As corrected through Wednesday, February 1, 2017


[*1]
 Patricia Brownie, Appellant-Respondent,
v
Donald Redman et al., Respondents-Appellants.

Jason B. Kessler, P.C., White Plains (Daniel J. McKenna of counsel), for appellant-respondent.

Adams, Hanson, Rego & Kaplan, Yonkers (Jeffrey A. Domoto of counsel), for respondents-appellants.

Order, Supreme Court, Bronx County (Alexander W. Hunter, Jr., J.), entered March 22, 2016, which, to the extent appealed from as limited by the briefs, granted defendants' motion for summary judgment to the extent of dismissing plaintiff's claim that she suffered a serious injury to her left knee within the meaning of Insurance Law § 5102, and denied the motion to the extent it sought dismissal of the 90/180-day serious injury claim, unanimously reversed, on the law, without costs, to deny the branch of the motion seeking dismissal of plaintiff's claim of serious injury to her left knee and to grant the branch of the motion seeking dismissal of the 90/180-day claim.

Defendants made a prima facie showing that plaintiff did not sustain a serious injury to her left knee by submitting the report of an orthopedist, who found no objective evidence of disability and full range of motion (see Birch v 31 N. Blvd., Inc., 139 AD3d 580 [1st Dept 2016]; Streeter v Stanley, 128 AD3d 477 [1st Dept 2015]).

In opposition, plaintiff raised a triable issue of fact as to her left knee injury by submitting the report of her treating orthopedic surgeon, who found persisting limitations in range of motion, and opined, based on his review of the MRI films and observations during surgery, that plaintiff's injuries were caused by the accident (see Santana v Centeno, 140 AD3d 437 [1st Dept 2016]; Steele v Santana, 125 AD3d 523 [1st Dept 2015]).
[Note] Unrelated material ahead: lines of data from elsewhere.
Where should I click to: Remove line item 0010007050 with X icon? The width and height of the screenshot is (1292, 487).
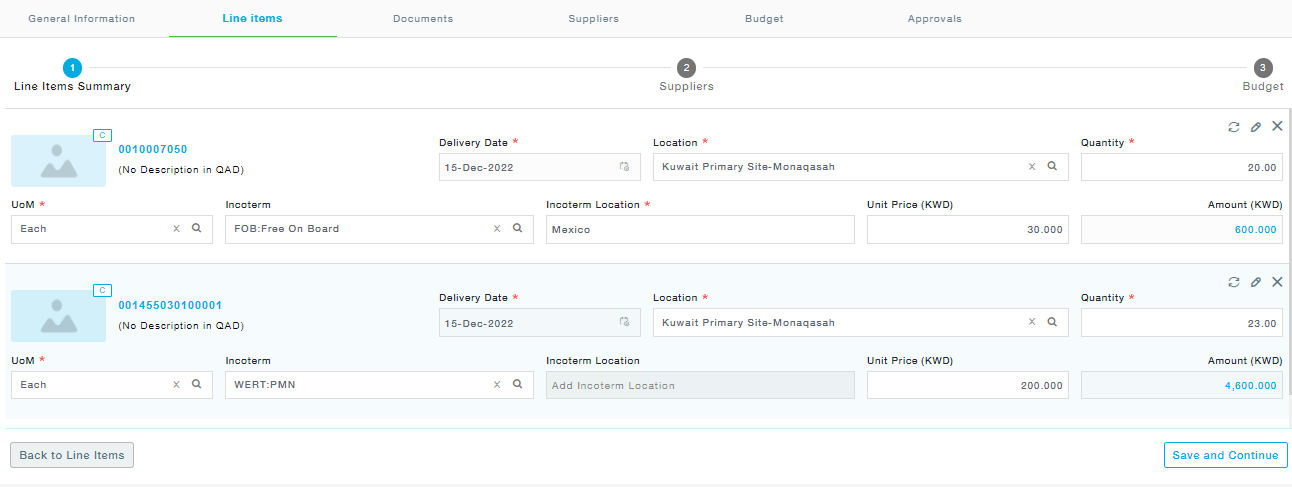coord(1277,126)
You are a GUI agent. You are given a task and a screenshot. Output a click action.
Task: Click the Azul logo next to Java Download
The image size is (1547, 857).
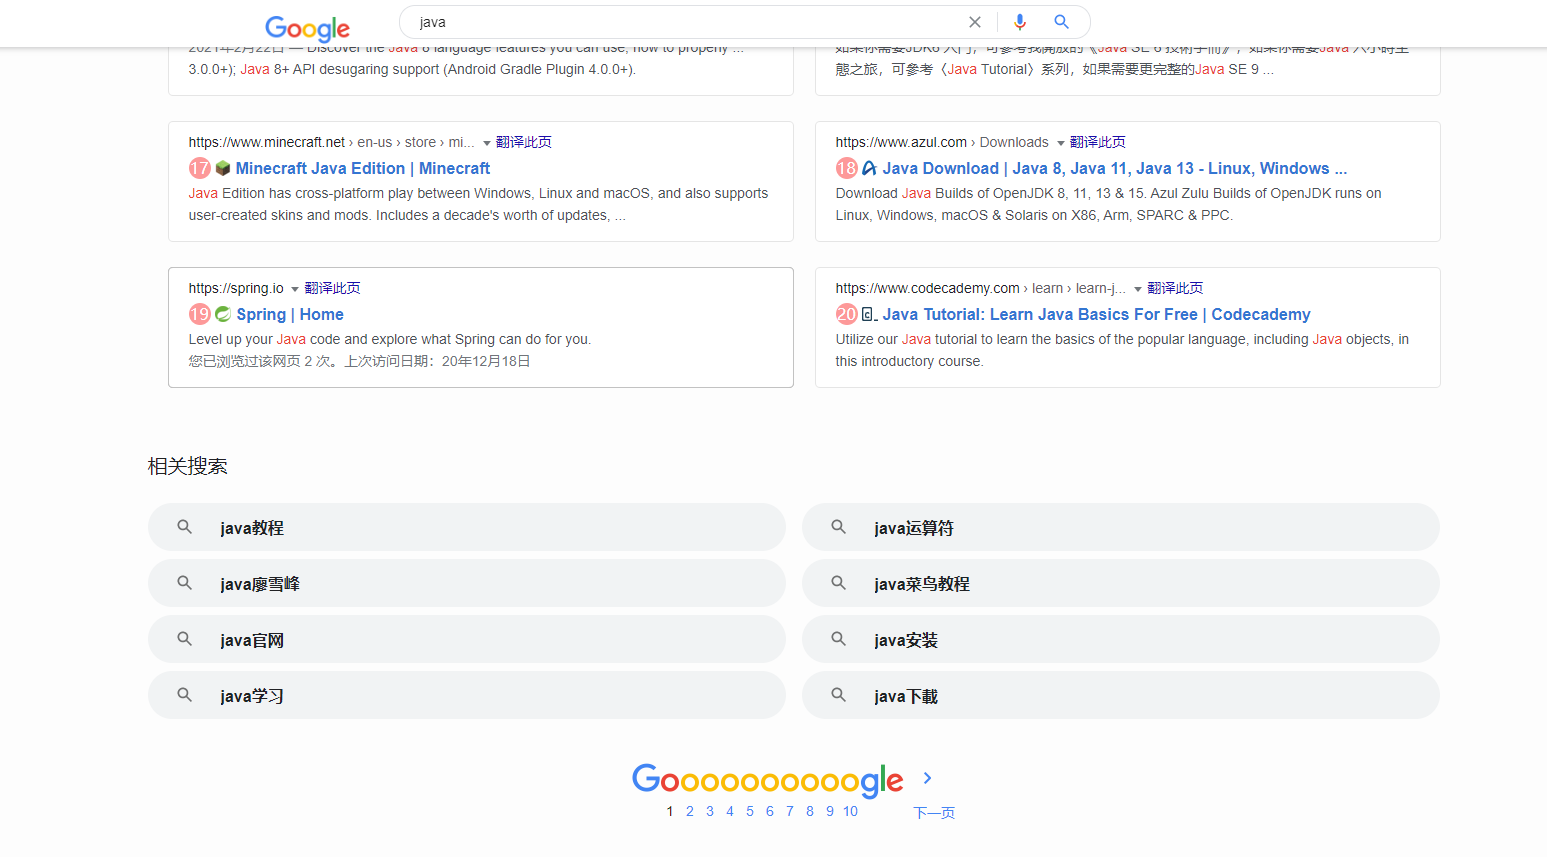tap(868, 167)
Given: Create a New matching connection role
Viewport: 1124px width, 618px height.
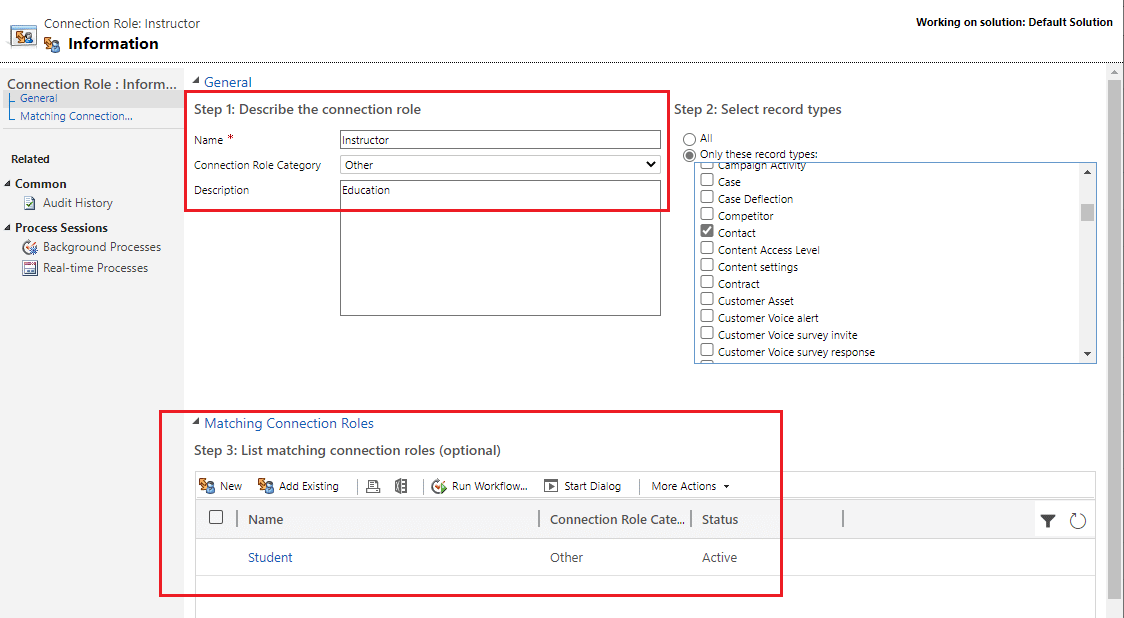Looking at the screenshot, I should pyautogui.click(x=221, y=486).
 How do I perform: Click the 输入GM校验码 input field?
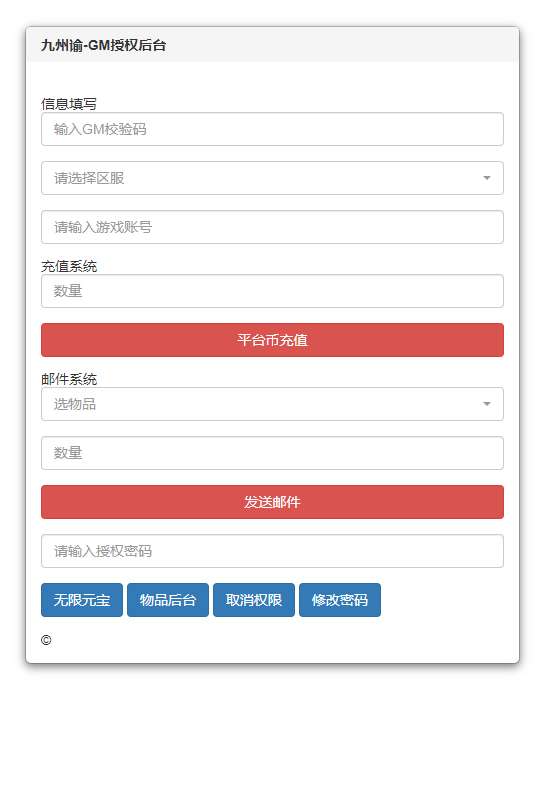pyautogui.click(x=272, y=129)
The surgeon acknowledged the presence of arthritis in plaintiff's left knee, but pointed to specific medical evidence of trauma to support his opinion that the torn menisci were caused by the accident (see Swift v New York Tr. Auth., 115 AD3d 507 [1st Dept 2014]).

Although defendants' expert did not examine plaintiff until more than two years after the accident, defendants established that plaintiff did not suffer a 90/180-day claim by relying on her admission in her verified bill of particulars that she was confined to home and bed for just one [*2]week after the accident (see Nakamura v Montalvo, 137 AD3d 695, 696 [1st Dept 2016]; Frias v Son Tien Liu, 107 AD3d 589, 590 [1st Dept 2013]). In opposition, plaintiff failed to provide medical evidence sufficient to raise an issue of fact as to this claim. Concur—Mazzarelli, J.P., Sweeny, Richter, Manzanet-Daniels and Feinman, JJ.